Молодая Надя поит больного Ленина малиновым морсом. – Церковная книга на столе у красного вождя. – Кухарка живо интересуется, что готовить Ленину на ужин. – Сожженный дневник Нади Аллилуевой. – Торжественный ход Нади по Красной Москве и встреча ее с молодым военным человеком с каменными глазами.


Надя осторожно положила руку Ленина на одеяло, встала и подошла к вьюжно-белому туалетному столику. Большое, в оправе с виньетками, зеркало отразило ее испуганные, влажные большие глаза. Она взяла с подставки старый латунный чайник с деревянной, чтобы не обжечься, ручкой, налила воды в чашку, положила в чашку чайную ложку малинового варенья и размешала. Долго мешала, звенела ложечкой. Ленин внимательно, будто музыку, слушал этот звон.

– Хв… хва… тит!

Надя поднесла чашку к губам вождя. Другую руку засунула ему под затылок и чуть приподняла голову.

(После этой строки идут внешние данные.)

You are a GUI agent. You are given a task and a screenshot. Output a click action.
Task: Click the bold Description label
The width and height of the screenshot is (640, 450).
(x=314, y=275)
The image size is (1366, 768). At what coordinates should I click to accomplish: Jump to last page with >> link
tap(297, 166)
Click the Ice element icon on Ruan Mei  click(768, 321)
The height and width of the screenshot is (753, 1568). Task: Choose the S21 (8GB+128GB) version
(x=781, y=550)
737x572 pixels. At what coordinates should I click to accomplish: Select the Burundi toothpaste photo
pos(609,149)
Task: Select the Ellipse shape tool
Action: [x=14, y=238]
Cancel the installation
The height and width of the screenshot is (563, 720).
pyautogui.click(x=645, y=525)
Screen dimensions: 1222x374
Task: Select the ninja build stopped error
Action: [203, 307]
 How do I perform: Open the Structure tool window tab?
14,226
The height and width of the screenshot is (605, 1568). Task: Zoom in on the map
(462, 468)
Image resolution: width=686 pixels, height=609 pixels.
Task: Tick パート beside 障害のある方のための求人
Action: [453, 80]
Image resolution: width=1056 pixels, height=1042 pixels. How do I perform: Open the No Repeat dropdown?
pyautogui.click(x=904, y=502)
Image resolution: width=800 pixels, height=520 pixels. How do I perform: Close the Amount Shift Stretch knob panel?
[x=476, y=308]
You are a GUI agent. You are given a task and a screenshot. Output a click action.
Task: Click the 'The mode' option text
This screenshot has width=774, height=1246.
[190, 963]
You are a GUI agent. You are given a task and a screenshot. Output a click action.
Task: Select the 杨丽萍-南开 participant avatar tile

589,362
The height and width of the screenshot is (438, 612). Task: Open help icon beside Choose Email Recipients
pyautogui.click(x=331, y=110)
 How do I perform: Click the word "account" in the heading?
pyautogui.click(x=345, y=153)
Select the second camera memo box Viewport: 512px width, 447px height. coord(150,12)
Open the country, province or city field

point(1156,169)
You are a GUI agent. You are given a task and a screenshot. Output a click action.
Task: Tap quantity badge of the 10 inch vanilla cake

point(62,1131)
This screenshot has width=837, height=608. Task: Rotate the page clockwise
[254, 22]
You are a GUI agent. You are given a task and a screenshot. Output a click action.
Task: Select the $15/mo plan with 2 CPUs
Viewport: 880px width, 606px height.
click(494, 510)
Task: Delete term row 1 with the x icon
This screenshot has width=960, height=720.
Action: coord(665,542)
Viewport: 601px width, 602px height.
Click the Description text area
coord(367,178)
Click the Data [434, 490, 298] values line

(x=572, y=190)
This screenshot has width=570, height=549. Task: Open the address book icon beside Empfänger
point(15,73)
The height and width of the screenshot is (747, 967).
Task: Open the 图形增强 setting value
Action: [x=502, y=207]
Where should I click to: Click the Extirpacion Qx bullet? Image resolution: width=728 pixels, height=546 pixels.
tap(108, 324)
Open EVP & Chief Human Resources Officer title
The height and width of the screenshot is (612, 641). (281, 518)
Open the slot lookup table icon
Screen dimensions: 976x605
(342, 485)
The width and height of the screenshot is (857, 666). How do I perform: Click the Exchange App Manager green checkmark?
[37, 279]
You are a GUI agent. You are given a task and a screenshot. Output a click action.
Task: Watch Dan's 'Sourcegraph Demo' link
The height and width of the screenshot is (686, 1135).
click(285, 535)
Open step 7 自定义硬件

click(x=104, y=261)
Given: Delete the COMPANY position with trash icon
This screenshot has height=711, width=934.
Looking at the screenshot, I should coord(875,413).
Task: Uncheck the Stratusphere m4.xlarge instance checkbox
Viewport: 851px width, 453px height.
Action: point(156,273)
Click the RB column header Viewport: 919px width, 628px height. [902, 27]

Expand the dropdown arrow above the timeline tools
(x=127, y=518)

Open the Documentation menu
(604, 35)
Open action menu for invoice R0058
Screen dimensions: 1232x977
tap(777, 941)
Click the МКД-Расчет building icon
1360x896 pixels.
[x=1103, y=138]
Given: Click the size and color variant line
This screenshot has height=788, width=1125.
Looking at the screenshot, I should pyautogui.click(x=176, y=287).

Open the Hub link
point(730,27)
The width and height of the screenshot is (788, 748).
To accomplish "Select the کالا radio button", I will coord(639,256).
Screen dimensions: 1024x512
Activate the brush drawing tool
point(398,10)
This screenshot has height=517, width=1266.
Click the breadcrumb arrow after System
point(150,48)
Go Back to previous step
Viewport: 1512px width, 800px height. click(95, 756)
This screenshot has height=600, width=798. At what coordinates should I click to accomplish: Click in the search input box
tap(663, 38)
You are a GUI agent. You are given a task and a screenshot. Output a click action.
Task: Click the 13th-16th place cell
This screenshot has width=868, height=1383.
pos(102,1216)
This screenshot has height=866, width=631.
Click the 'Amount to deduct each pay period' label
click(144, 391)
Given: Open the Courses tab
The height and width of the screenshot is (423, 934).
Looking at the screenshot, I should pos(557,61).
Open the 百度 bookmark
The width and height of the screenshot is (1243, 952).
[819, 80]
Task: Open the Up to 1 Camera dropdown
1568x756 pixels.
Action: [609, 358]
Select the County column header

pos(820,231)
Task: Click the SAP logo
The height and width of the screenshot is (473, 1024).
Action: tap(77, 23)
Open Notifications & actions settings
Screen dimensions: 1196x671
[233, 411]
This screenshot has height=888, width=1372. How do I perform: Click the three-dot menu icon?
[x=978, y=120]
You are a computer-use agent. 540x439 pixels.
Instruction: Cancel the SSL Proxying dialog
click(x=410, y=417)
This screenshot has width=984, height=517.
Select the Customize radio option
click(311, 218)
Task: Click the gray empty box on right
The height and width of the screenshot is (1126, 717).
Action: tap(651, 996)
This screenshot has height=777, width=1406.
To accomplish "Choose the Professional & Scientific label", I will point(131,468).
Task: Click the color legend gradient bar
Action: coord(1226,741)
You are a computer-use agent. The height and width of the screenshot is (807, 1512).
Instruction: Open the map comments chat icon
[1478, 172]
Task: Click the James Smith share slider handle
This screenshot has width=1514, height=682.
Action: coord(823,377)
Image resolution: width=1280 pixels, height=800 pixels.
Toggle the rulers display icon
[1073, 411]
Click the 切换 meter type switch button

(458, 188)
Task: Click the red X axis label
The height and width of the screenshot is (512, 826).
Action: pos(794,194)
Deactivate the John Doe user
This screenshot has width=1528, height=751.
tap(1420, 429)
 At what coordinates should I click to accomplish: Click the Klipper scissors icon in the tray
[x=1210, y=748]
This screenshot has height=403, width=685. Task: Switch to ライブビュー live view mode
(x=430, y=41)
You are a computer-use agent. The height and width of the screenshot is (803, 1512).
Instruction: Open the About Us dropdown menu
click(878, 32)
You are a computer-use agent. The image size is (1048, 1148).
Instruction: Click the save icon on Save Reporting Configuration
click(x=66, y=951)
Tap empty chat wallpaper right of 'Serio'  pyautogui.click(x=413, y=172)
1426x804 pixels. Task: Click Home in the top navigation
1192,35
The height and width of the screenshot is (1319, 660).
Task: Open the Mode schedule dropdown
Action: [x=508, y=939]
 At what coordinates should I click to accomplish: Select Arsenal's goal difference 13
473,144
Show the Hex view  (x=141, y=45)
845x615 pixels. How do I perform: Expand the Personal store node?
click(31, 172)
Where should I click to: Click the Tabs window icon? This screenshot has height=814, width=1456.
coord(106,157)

Лысина глянцево сверкнула под солнечным лучом, озорно упавшим из-за отпахнутой гардины. Больной зажмурился. Выпятил губы. Пил малиновый морс жадно, большими глотками, и все-таки пролил подлые капли на стеганое одеяло.

Надя поставила чашку на столик. Кроме чашки, на столике стояли пузырьки с лекарствами, флаконы и флакончики, валялись коробки с таблетками, в фарфоровых мисках горкой лежали бинты и ватные тампоны, из стеклянной баночки белыми червями торчали турунды, если вдруг заболит ухо; к большой узкогорлой бутылке была приклеена бумажка с надписью: «SPIRITUS VINI». Еще на белоснежном туалетном столике, кокетливом, словно у дореволюционной дамочки в будуаре – ножки витые, по лепнине позолота, – лежала маленькая толстенькая книжка в старинном, еще прежнего века, переплете с золотым тиснением. Книжка была раскрыта, шрифт пугал недавно убитыми, уже мертвыми ятями, ижицами, фитами и твердыми знаками. Надя прекрасно знала эту книгу. Она в нее не заглядывала – боялась. Такой книжки тут, у постели пролетарского вождя, точно быть не должно. Но она есть, и с этим ничего не поделаешь. Кто ее принес, открыл и положил? И так она лежит.